WORK ORDER → Between the line containing "Open the Диспетчер устройств sidebar link" and the line containing "Task: Expand the More search filters menu" lies a run of lines; give that run again exactly, with both of those lines, and nothing else from the entries below.

EXCERPTED RECORDS →

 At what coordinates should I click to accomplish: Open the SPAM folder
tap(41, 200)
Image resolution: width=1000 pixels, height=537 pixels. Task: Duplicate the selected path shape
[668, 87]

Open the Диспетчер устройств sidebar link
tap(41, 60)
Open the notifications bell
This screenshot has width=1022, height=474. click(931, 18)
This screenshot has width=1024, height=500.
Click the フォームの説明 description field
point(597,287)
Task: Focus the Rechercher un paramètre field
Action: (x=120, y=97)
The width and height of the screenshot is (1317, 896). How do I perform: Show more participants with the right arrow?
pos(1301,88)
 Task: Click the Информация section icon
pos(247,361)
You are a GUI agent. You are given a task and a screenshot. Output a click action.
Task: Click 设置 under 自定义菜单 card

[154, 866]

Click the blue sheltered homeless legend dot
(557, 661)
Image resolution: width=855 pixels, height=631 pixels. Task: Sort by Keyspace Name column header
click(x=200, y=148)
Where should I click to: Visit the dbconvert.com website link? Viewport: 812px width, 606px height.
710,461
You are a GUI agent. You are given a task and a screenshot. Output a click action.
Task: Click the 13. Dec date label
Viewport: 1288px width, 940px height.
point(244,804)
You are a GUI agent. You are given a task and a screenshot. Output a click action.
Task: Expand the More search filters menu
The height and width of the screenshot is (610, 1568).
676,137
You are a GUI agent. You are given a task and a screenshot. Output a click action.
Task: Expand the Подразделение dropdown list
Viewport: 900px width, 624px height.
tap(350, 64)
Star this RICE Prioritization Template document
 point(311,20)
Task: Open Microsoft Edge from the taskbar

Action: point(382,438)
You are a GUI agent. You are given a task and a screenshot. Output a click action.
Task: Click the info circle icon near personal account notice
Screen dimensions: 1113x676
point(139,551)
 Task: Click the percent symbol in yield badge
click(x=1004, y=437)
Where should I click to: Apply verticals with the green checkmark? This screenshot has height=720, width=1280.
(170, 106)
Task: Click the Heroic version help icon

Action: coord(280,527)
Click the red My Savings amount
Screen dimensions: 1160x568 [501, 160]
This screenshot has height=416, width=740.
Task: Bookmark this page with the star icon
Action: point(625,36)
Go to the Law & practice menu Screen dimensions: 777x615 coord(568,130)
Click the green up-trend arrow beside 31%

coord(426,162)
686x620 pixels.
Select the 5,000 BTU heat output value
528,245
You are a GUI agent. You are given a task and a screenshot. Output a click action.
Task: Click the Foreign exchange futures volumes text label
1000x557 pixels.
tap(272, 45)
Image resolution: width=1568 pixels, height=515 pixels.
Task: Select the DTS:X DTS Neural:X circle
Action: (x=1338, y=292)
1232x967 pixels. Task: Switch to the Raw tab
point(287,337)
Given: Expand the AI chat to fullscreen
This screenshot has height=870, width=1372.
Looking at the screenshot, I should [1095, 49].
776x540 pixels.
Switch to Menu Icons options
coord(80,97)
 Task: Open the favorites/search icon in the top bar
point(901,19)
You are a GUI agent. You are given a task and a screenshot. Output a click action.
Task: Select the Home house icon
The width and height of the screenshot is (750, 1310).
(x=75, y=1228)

RESPONSE BELOW →
Open the Диспетчер устройств sidebar link
tap(41, 60)
Open the notifications bell
This screenshot has width=1022, height=474. click(931, 18)
This screenshot has width=1024, height=500.
Click the フォームの説明 description field
point(597,287)
Task: Focus the Rechercher un paramètre field
Action: (x=120, y=97)
The width and height of the screenshot is (1317, 896). How do I perform: Show more participants with the right arrow?
pos(1301,88)
 Task: Click the Информация section icon
pos(247,361)
You are a GUI agent. You are given a task and a screenshot. Output a click action.
Task: Click 设置 under 自定义菜单 card

[154, 866]

Click the blue sheltered homeless legend dot
(557, 661)
Image resolution: width=855 pixels, height=631 pixels. Task: Sort by Keyspace Name column header
click(x=200, y=148)
Where should I click to: Visit the dbconvert.com website link? Viewport: 812px width, 606px height.
710,461
You are a GUI agent. You are given a task and a screenshot. Output a click action.
Task: Click the 13. Dec date label
Viewport: 1288px width, 940px height.
point(244,804)
You are a GUI agent. You are given a task and a screenshot. Output a click action.
Task: Expand the More search filters menu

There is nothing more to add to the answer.